Superluminescent Sources
Author: the photonics expert Dr. Rüdiger Paschotta
Acronym: SFS
Definition: optical sources based on superluminescence
Categories: photonic devices, non-laser light sources
DOI: 10.61835/dh2 Cite the article: BibTex plain textHTML Link to this page LinkedIn
Superluminescent sources (also called ASE sources) are broadband light sources (white light sources) based on superluminescence. (They are sometimes erroneously called superfluorescent sources, which would be based on the substantially different phenomenon of superfluorescence.) Essentially, a superluminescent source contains a laser gain medium which is excited in order to emit and then amplify luminescent light.
A superluminescent source has a very low temporal coherence, resulting from the large emission bandwidth (compared with that of, e.g., a laser). That greatly reduces the tendency for laser speckle, as are often observed with laser beams, e.g. from laser diodes. On the other hand, the spatial coherence is usually very high: the output of a superluminescent source can be very well focused (similar to a laser beam) and is thus suitable for obtaining by far higher optical intensities than with an incandescent lamp, for example. This combination of low temporal and high spatial coherence makes such devices interesting for applications such as optical coherence tomography (OCT) (e.g. in the medical sector), device characterization (e.g. in optical fiber communications), gyroscopes, and fiber-optic sensors. See the article on superluminescent diodes for more details on applications.

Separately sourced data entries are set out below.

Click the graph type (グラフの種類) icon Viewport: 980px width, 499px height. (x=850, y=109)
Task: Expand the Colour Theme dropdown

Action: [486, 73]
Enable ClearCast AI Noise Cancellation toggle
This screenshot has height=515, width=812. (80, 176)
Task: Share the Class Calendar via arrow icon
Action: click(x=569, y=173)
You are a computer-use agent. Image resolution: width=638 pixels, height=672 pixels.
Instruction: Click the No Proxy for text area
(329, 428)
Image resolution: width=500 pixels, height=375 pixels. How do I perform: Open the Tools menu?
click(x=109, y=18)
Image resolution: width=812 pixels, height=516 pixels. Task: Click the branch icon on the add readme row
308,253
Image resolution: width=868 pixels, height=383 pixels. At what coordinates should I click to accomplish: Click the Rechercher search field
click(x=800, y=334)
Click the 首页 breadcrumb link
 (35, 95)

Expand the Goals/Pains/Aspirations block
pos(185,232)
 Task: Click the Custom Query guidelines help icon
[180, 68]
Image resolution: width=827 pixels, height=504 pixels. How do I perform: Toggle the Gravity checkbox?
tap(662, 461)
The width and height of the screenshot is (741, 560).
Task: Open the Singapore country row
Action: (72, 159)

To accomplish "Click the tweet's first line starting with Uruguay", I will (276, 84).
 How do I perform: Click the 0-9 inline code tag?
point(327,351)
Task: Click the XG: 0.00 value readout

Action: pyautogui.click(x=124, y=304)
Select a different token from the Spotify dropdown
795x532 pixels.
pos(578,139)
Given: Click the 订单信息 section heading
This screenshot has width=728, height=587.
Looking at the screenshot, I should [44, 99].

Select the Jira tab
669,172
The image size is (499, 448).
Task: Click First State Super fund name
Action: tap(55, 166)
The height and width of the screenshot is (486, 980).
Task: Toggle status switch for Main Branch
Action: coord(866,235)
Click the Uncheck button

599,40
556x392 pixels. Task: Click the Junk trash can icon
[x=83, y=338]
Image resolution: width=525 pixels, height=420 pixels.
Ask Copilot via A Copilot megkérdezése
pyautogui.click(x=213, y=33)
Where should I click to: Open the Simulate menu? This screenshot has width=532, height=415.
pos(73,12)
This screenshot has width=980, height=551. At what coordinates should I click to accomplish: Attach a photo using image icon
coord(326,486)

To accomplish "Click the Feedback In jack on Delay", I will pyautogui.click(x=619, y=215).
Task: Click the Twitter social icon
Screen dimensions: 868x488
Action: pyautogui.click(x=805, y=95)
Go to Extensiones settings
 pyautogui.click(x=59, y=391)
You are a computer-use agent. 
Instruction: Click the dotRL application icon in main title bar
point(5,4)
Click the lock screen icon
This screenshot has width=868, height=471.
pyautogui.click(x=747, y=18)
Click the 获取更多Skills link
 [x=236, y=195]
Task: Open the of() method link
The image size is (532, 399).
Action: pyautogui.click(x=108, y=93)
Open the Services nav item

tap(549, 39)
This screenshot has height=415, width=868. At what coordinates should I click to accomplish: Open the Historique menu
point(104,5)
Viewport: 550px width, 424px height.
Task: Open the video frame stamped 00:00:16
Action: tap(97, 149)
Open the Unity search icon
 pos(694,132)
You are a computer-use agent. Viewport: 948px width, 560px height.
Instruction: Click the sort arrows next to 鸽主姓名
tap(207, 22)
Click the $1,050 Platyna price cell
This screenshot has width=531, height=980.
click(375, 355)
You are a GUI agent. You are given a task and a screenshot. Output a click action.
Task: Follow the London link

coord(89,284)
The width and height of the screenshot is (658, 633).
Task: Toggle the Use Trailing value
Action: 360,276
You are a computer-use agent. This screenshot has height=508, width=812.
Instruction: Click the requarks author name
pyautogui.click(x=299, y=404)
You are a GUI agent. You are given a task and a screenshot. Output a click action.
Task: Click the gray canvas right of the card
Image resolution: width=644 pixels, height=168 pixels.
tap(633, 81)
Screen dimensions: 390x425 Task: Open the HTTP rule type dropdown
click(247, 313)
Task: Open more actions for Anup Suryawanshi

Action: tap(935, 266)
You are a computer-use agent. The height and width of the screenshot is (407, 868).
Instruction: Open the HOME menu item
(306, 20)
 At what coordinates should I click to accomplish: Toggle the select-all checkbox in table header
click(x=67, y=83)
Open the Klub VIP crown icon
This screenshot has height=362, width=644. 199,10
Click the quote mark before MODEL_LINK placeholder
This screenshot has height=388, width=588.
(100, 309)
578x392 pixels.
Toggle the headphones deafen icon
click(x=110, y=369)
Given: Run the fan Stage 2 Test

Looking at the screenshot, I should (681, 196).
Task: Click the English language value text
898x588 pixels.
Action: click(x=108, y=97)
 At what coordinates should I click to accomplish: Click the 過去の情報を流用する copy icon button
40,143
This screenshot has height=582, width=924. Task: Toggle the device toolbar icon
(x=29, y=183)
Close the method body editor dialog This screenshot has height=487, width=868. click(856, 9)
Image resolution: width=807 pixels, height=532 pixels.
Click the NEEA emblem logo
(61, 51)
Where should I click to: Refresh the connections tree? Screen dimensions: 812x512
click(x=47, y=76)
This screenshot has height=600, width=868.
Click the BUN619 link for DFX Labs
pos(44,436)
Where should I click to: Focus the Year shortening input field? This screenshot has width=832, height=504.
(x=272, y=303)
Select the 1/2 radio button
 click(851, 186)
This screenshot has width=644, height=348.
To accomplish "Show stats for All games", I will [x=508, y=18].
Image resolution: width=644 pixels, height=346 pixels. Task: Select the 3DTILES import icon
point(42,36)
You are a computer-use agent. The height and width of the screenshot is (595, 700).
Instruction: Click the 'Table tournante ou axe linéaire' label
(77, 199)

The main kinds of superluminescent sources are superluminescent diodes (SLDs) and fiber amplifiers. Fiber-based sources can provide much higher output powers, whereas SLDs are much more compact and also cheaper. In both cases, the emission bandwidth is at least several nanometers and often tens of nanometers, sometimes even well above 100 nm.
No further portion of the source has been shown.